‘Disabled voters blocked from the ballot box in Donegal’ - claim

16 polling stations in various parts of the county are inaccessible to wheelchair users

‘Disabled voters blocked from the ballot box in Donegal’ - claim

Disabled voters all over Donegal are being blocked from the ballot box in the forthcoming general election, it has been claimed.

Disability activist Frank Larkin says that figures he obtained just recently show there were 16 polling stations in various parts of the county that were inaccessible to wheelchair users.
These are situated in Culdaff, Malin Head, Carrigart, Ballintra, Mountcharles, Ardara, Ranafast, and Glenmore.
“Ireland has ratified the United Nations Convention on the Rights of Persons with Disabilities, which includes participation in the political system, being able to vote, being able to being a candidate and every aspect of the political spectrum but the Government is getting away with this vote denial breach because they haven't adopted what's called an optional protocol.

Frank Larkin - “The disabled community will be telling candidates we're not being treated fairly"


“This is the mechanism where a person with a disability can make a formal complaint in relation to any breach of any article of the UN Convention,” he said.
Mr Larkin added the fact that so many polling stations were not suitable meant this was a denial of a disabled persons basic human rights.
“We're not asking for any extra added on or more than - we're looking for the same as everybody else - it's as simple as that.
“Many people have been in contact with me about this and they are very angry.”
“It took me from the time of the local election in May until last week to get the information about polling stations in Donegal.
“The disabled community will be telling candidates we're not being treated fairly.”
He added some were told that they had an alternative of a postal vote but said that defeated the purpose and indeed was something every candidate in this election should be aware of.
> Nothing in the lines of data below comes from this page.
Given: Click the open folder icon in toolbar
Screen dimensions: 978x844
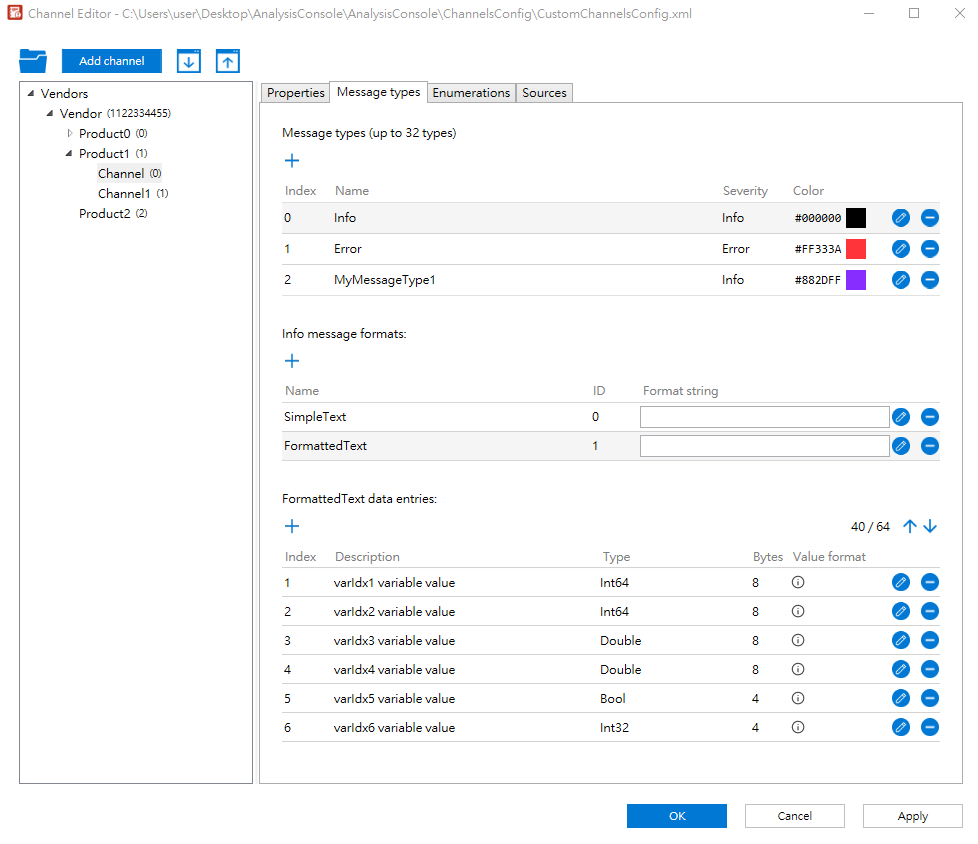Looking at the screenshot, I should (33, 61).
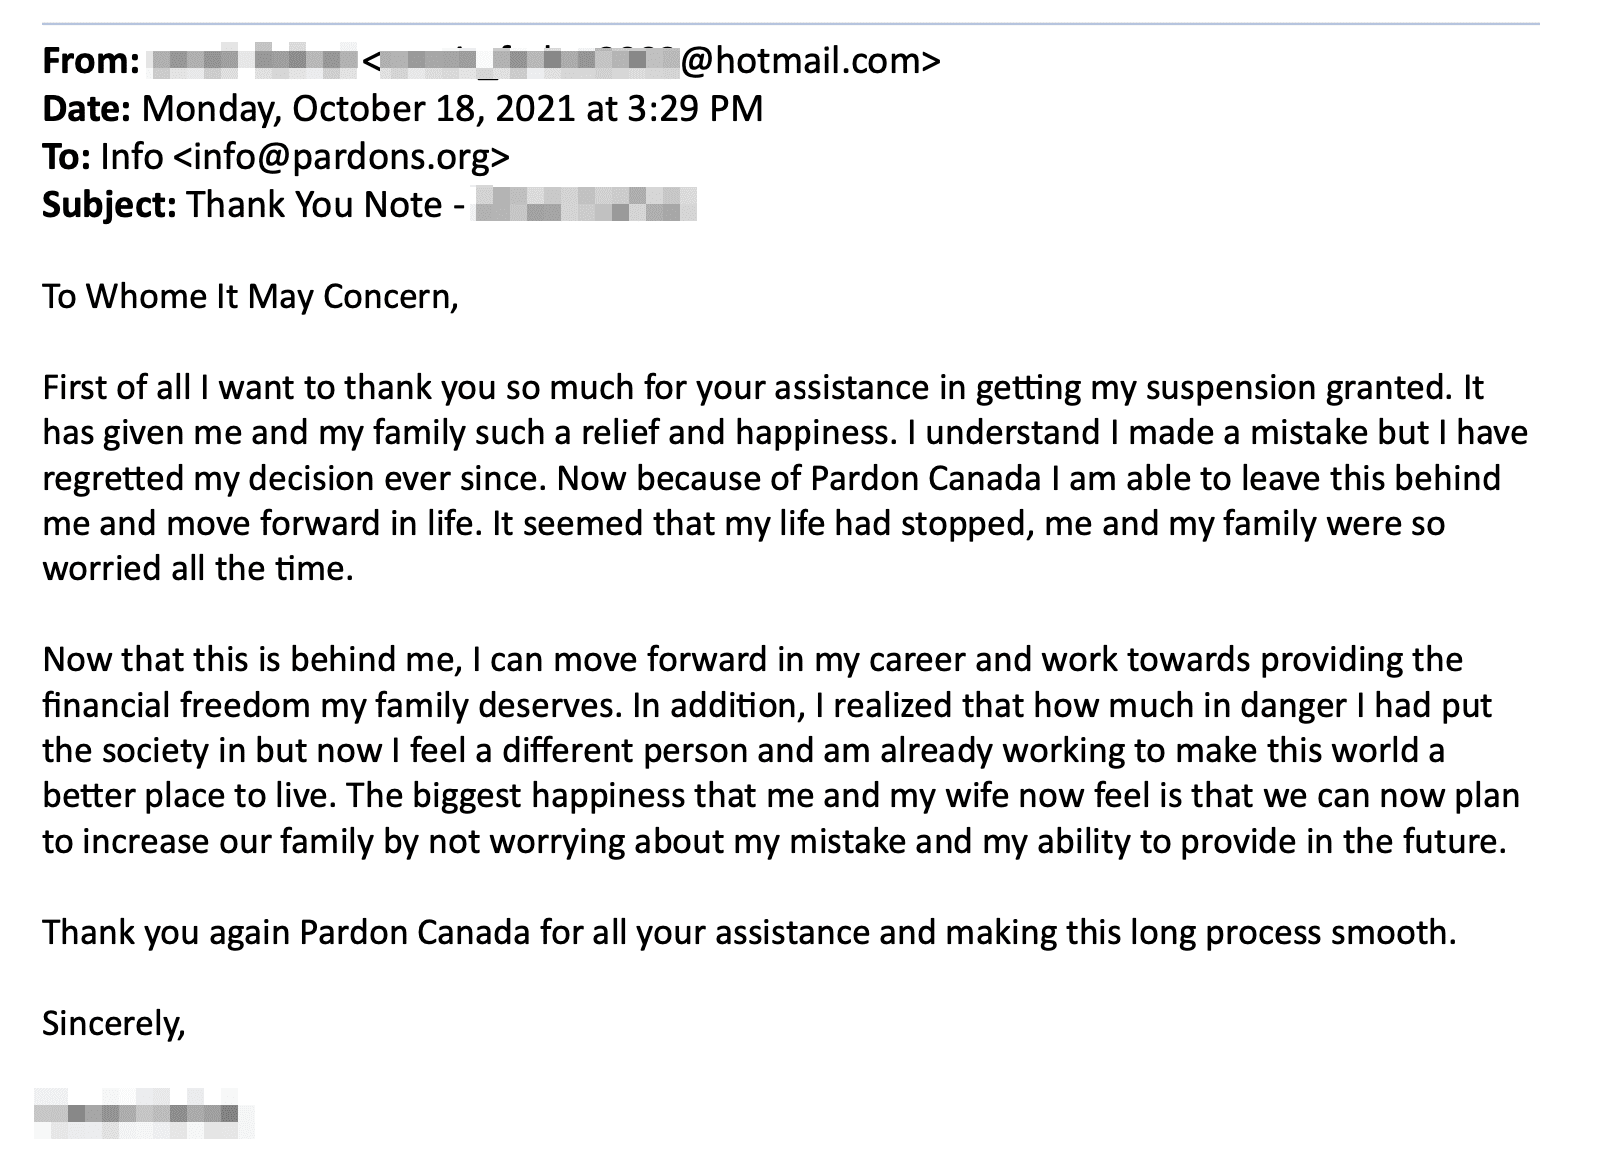Click Pardon Canada in the first paragraph
The height and width of the screenshot is (1176, 1608).
point(925,478)
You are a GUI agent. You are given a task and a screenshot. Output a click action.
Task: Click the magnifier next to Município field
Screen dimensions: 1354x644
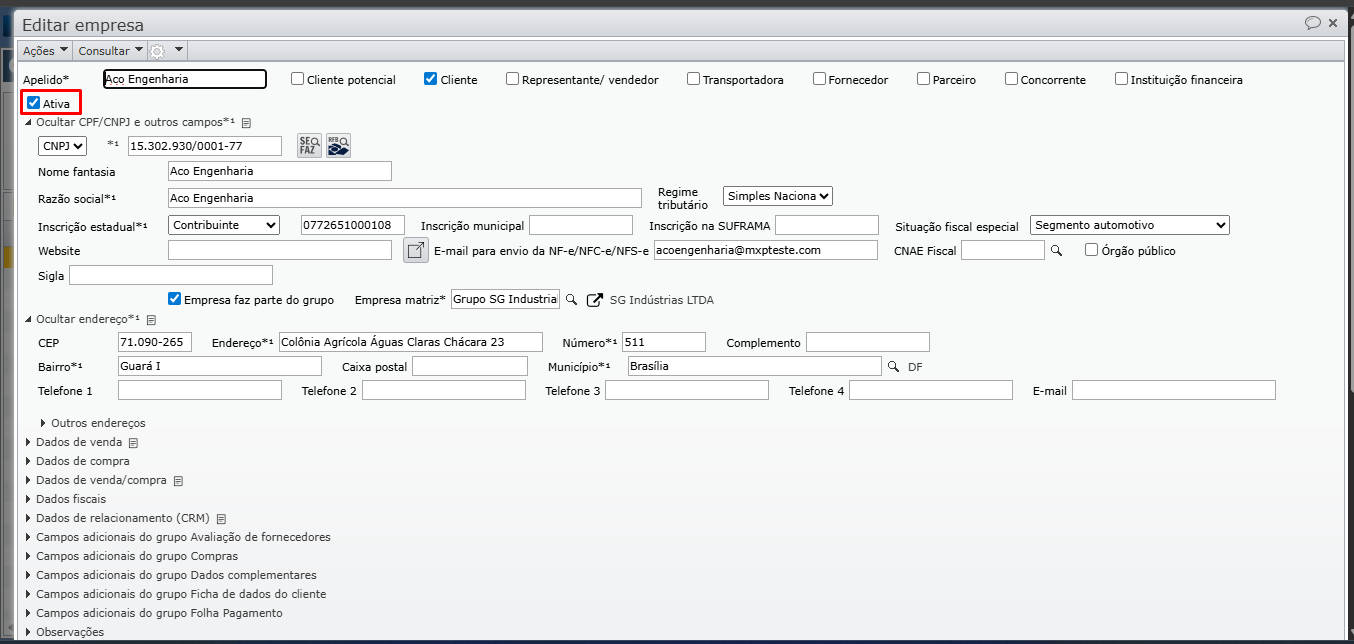[x=894, y=367]
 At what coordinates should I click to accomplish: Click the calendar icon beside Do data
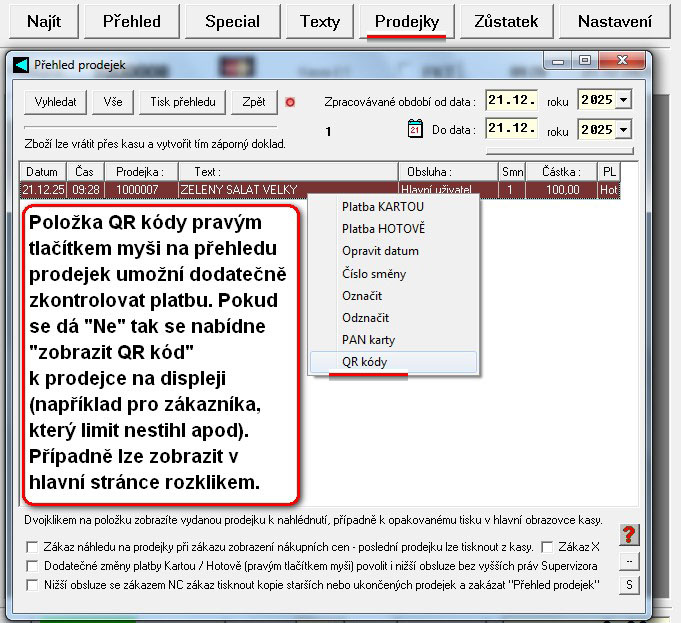pyautogui.click(x=416, y=129)
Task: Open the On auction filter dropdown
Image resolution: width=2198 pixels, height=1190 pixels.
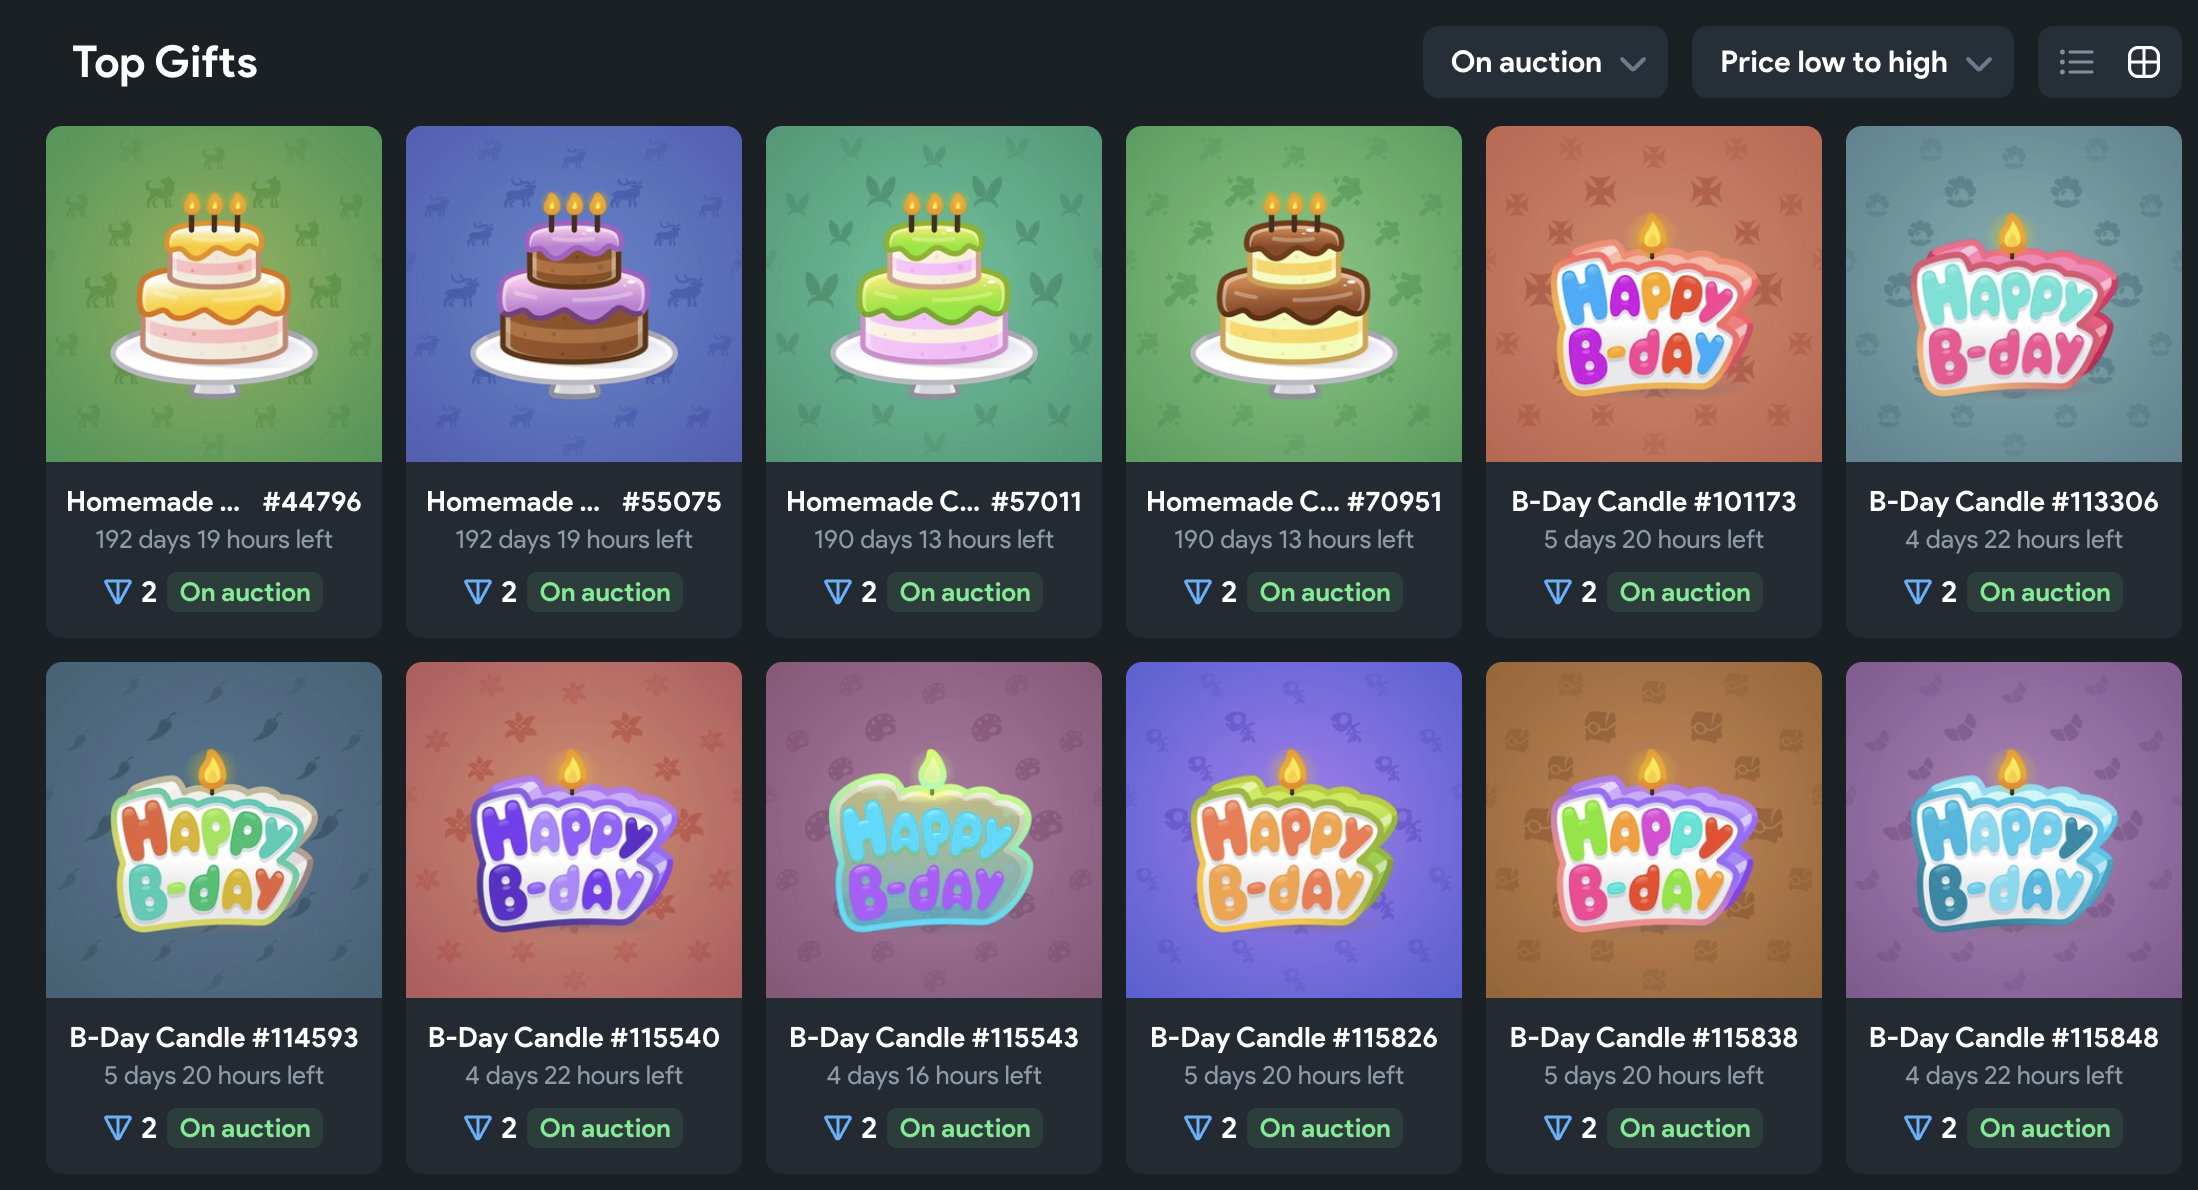Action: click(1545, 62)
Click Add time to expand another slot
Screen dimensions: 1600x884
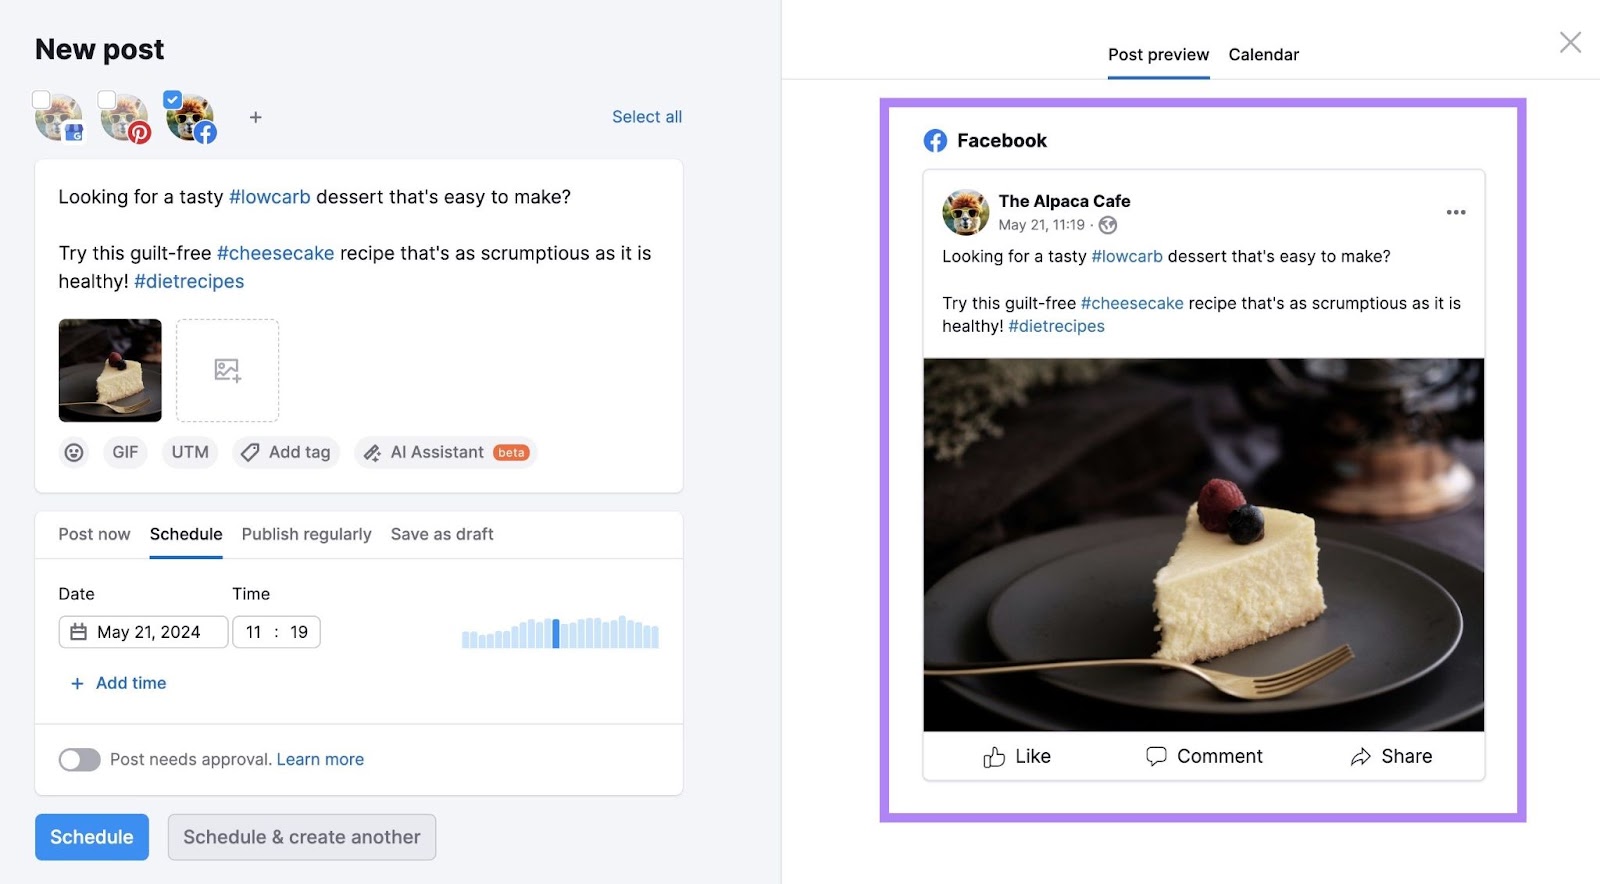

“The big thing for a lot of disabled people is being able to get out and go to a polling station. Social isolation is something people with disabilities experience on a daily basis and to deny us the right to go out is just wrong. We are being treated like second class citizens again,” he said.
In a response to questions raised about this issue with the Court Service who are in charges of running the election locally, Mr Larkin said he was informed that provision did exist where an if satisfied that the elector is unable by reason of physical illness or physical disability suffered by him/her to vote at the polling station at which he/she would otherwise be entitled to vote and if of the opinion that it would be more convenient for the elector because of his/her physical illness or physical disability to vote at another polling station in the same constituency may authorise the elector to vote at the alternative polling station.
However, Mr Larkin says this does not solve the overall problem.